Collected data:

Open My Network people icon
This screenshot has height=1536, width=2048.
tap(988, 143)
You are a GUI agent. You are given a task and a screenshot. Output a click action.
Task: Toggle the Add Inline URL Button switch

WHAT THE TASK ASKS:
Your task is to transcribe exactly the lines from the one with "This screenshot has height=1536, width=2048." through the end of the data, both included, and nothing besides.

OUTPUT OF THE EXERCISE:
This screenshot has height=1536, width=2048.
tap(988, 143)
You are a GUI agent. You are given a task and a screenshot. Output a click action.
Task: Toggle the Add Inline URL Button switch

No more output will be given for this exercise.